Senin, 23 Juli 2012

Kaya Lewat Mudik

Setiap tahun, lebih dari 20 juta orang yang mudik saat menjelang Lebaran alias Idul Fitri. Dari Jakarta saja, jumlah pemudik diperkirakan mencapai 8 juta orang. Belum lagi pemudik dari pusat-pusat kota di seluruh Indonesia kembali ke kampung halaman mereka, jumlahnya bisa lebih besar lagi. Bahkan, mereka yang berada di luar negeri pun, setiap setahun sekali mereka selalu pulang kampung.
Setiap tahun terus terjadi pola migrasi (perpindahan) penduduk desa ke pusat-pusat kota, yang menjadi pusat ekonomi. Orang desa terpaksa meninggalkan kampung halaman mereka untuk mencari pekerjaan di kota, karena lapangan kerja di desa semakin menyempit. Mereka mengumpulkan uang dan rezeki, yang akan menghidupi diri mereka, dan kemudian sebagian mereka sisihkan bagi keluarga mereka di kampung halaman.
Tanpa disadari, ada sebuah siklus alamiah didalamnya seperti distribusi uang, asset, kekayaan, rezeki ke penduduk desa, yang tidak diatur sama sekali oleh pemerintah. Semua uang dalam jumlah yang tidak kecil mengalir ke desa-desa. Berapa banyak kalau dipukul rata, misalnya setiap orang yang mudik membawa uang Rp 500.000 - Rp 2 juta rupiah? Jumlahnya bisa mencapai puluhan triliun.
Pola tersebut mempunyai dampak ekonomi, yang nantinya akan mengakibatkan terjadinya proses transformasi sosial, secara besar-besaran. Interaksi dan dinamika orang-orang desa yang melakukan migrasi ke pusat-pusat kota itu, mempunyai efek langsung, secara ekonomi, budaya dan agama.
Tidak sedikit dari mereka yang awalnya hanya terfokus ingin membantu keluarganya, kemudian berubah ingin membantu kampung halaman mereka menjadi lebih maju. Karena di pusat-pusat kota muncul organisasi kedaerahan, yang tujuannya bukan hanya menjaga ikatan emosional kedaerahan, tetapi juga mempunyai komitmen memperbaiki kehidupan daerah mereka yang masih tertinggal.
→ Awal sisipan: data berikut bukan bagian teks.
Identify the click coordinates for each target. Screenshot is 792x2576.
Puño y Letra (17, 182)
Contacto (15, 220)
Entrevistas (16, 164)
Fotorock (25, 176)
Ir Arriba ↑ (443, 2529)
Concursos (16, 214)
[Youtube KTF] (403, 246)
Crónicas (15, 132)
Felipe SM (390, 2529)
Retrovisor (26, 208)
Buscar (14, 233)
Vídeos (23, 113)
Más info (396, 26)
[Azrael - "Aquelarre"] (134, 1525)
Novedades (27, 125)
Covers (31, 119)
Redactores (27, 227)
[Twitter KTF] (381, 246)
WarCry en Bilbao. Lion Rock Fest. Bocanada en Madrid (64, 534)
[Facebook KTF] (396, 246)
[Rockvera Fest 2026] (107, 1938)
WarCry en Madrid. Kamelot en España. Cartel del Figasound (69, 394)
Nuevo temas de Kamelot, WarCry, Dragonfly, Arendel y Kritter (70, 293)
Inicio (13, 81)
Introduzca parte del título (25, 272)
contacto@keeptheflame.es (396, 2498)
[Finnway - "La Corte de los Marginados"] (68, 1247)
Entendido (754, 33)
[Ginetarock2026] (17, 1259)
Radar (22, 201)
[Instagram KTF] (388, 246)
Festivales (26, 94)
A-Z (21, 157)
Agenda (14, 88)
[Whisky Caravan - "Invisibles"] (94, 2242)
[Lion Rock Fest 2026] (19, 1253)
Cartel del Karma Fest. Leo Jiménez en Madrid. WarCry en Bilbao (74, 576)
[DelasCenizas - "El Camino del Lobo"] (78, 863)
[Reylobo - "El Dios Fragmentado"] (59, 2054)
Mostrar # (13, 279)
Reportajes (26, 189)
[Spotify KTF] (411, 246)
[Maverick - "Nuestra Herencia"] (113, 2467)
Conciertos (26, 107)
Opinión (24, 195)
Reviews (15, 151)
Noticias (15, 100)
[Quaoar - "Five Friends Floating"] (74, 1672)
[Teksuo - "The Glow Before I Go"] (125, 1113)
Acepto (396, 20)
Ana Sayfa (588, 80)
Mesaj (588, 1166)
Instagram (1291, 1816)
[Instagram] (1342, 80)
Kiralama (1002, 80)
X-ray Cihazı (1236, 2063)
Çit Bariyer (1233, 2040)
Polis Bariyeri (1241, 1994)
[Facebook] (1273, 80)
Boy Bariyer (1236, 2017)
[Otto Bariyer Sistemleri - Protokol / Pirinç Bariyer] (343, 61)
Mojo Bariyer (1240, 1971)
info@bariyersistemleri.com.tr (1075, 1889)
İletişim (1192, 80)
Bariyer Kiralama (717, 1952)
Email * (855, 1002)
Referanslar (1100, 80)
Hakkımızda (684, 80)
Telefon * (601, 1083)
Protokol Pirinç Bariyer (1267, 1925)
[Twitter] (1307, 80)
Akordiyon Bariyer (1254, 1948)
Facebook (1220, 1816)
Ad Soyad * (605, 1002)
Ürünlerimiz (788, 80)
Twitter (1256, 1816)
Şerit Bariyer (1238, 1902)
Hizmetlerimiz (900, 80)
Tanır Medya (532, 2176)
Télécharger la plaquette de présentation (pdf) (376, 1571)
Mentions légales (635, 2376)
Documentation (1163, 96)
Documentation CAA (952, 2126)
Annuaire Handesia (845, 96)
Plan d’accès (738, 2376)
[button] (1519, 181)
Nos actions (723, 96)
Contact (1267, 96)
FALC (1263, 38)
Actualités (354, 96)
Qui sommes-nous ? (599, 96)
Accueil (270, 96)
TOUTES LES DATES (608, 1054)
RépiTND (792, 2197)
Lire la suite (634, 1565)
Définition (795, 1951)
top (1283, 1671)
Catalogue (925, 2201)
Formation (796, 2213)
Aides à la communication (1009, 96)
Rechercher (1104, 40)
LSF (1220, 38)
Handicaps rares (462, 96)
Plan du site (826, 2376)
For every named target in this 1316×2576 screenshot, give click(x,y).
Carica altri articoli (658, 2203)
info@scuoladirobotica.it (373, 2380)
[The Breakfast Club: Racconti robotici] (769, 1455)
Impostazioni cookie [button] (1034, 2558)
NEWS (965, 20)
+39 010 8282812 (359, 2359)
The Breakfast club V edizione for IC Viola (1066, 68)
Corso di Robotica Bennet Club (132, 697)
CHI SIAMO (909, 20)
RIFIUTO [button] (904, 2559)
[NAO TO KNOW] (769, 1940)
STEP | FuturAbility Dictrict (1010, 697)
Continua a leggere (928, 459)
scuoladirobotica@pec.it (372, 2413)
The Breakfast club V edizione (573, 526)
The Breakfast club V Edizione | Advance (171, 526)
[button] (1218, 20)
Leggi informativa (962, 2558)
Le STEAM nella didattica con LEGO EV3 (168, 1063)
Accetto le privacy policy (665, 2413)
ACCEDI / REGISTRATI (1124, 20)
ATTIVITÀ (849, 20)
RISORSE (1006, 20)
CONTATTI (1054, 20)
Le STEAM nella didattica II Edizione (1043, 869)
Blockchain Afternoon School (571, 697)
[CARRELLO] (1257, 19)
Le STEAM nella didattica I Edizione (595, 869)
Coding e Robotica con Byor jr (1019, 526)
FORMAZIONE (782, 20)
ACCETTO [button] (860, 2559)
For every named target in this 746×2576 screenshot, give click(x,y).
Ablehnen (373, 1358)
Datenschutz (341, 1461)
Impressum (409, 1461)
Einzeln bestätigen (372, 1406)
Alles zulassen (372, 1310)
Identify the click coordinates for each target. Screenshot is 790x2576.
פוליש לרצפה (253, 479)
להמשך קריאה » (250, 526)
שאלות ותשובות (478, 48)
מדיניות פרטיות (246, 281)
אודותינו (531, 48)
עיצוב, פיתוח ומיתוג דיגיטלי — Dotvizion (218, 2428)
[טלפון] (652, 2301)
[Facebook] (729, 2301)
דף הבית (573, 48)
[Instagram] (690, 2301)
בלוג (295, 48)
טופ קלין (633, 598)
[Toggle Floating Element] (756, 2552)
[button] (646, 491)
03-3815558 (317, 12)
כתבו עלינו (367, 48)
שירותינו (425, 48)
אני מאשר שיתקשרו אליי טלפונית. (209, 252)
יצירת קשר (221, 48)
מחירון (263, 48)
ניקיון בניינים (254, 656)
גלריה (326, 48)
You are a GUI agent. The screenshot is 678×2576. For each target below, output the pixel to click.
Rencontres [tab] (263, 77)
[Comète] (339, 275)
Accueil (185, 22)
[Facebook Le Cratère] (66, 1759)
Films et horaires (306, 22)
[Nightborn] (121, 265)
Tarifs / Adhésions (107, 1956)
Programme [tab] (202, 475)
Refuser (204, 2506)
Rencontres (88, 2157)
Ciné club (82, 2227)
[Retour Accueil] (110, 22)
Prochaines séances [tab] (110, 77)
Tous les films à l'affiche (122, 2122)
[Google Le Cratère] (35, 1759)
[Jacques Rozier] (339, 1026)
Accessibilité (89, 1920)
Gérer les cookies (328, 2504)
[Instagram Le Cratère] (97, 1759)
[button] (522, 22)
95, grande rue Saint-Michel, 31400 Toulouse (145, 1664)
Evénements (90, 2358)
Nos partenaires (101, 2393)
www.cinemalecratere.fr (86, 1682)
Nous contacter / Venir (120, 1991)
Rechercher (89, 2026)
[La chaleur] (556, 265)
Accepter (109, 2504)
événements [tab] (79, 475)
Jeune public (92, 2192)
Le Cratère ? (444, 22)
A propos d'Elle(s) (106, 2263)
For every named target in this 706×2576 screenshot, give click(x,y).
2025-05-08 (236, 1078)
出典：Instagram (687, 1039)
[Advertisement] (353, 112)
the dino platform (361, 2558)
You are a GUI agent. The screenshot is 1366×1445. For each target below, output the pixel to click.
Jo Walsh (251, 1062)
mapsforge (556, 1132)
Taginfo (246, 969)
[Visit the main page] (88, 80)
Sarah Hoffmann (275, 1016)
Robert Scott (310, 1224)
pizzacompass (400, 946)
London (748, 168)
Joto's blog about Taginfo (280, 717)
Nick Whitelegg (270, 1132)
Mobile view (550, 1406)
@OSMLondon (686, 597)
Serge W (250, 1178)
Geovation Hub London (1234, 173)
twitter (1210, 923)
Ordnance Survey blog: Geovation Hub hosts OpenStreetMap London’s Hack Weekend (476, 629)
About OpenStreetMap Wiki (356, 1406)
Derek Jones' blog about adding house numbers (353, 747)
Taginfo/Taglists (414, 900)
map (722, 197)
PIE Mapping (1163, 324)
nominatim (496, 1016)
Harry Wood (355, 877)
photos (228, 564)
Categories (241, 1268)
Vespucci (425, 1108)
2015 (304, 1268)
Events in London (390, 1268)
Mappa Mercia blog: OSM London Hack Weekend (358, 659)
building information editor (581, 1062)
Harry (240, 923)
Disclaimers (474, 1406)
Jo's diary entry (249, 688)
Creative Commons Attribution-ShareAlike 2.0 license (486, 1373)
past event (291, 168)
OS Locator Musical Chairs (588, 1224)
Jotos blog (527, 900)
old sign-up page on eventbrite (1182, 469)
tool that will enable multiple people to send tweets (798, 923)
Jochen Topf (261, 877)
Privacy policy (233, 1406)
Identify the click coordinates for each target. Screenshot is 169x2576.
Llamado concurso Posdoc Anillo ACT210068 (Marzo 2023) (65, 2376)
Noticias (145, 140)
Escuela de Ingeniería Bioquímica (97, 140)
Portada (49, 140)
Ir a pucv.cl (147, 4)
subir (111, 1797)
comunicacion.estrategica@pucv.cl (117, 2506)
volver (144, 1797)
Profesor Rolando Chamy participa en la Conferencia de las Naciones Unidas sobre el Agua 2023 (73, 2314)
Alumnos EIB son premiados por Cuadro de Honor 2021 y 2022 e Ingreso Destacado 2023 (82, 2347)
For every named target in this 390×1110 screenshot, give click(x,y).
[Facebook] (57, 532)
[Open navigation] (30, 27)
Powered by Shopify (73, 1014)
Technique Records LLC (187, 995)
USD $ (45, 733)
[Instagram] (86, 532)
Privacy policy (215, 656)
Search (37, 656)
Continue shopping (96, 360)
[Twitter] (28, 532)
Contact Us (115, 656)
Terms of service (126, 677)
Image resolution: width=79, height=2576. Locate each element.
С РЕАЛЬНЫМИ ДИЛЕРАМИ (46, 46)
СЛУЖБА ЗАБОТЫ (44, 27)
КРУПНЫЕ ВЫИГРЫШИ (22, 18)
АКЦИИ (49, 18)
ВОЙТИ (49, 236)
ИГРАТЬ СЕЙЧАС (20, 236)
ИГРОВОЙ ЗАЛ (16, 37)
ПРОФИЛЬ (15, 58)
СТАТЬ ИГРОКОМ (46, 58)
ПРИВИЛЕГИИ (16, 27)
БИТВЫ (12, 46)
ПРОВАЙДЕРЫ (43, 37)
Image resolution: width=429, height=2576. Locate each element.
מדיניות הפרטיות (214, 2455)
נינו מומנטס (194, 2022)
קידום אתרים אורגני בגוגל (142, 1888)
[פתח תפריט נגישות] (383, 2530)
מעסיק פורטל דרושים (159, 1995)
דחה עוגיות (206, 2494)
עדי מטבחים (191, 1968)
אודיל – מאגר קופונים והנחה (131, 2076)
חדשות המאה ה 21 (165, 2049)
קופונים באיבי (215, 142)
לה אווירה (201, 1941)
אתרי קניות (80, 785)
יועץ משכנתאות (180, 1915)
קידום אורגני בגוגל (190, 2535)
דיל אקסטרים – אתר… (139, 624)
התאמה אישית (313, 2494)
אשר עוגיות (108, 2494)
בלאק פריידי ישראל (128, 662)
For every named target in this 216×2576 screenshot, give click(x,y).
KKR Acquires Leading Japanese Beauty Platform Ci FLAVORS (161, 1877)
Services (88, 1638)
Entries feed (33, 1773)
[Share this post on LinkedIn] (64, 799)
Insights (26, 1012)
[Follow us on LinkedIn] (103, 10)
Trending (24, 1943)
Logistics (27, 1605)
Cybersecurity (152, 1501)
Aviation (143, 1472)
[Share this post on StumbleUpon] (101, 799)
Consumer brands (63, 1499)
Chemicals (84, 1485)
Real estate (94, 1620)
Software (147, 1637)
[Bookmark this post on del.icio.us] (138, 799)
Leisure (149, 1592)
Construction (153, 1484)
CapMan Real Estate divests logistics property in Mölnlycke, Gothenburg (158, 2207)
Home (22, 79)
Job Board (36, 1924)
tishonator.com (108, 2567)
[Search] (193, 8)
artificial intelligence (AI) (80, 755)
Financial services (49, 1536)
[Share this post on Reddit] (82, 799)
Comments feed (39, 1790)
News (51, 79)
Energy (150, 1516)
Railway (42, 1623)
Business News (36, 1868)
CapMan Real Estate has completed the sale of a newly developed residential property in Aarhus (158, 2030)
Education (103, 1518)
Pola mudik alias pulang kampung itu, berakar dari sejarah dalam kehidupan bangsa Indonesia, yang mayoritas beragama Islam. Akar kehidupan yang bersumber dari ajaran agama Islam itulah, yang kemudian mempunyai pengaruh langsung bagi bangsa Indonesia, seperti "Birrulwaladain" (berbakti kepada dua orang tua) dan keinginan menjaga "Silaturrahmi" diantara keluarga.
Tak heran setiap tahun orang-orang yang mudik alias pulang kampung, semakin tidak rasional, jika diukur dengan nalar. Mereka menggunakan sarana apa saja. Mobil, kapal laut, pesawat, bajaj, sampai menggunakan kendaraan bermotor, dan berboncengan dengan isteri dan anak, sekadar ingin kembali ke kampung halaman mereka yang sudah lama ditinggalkan. Bahkan, beberapa orang yang tinggal jauh dari pusat kota Jakarta, yaitu Banyuwangi. Mereka pulang ke kampung halamannya ke Banyuwangi dengang menggunakan sepeda motor. Ini sangat tidak bisa dinalar. Panjang Jakarta - Banyuwangi berjarak 1.200 kilometer. Tetapi, mereka rela menempuh jarak yang sangat panjang, agar bisa bertemu dengan orang tua, dan sanak famili.
Pola mudik alias pulang kampung, yang bersumber dari ajaran Islam, yaitu "Birrulwaladain" dan "Silaturrahmi" ini, dalam jangka panjang akan mempunyai nilai positif, menuju sebuah perubahan atau transformasi sosial, dan akan semakin mendekatnya pola hubungan masyarakat antara satu daerah dengan daerahnya lainnya, dan antara kota dan desa.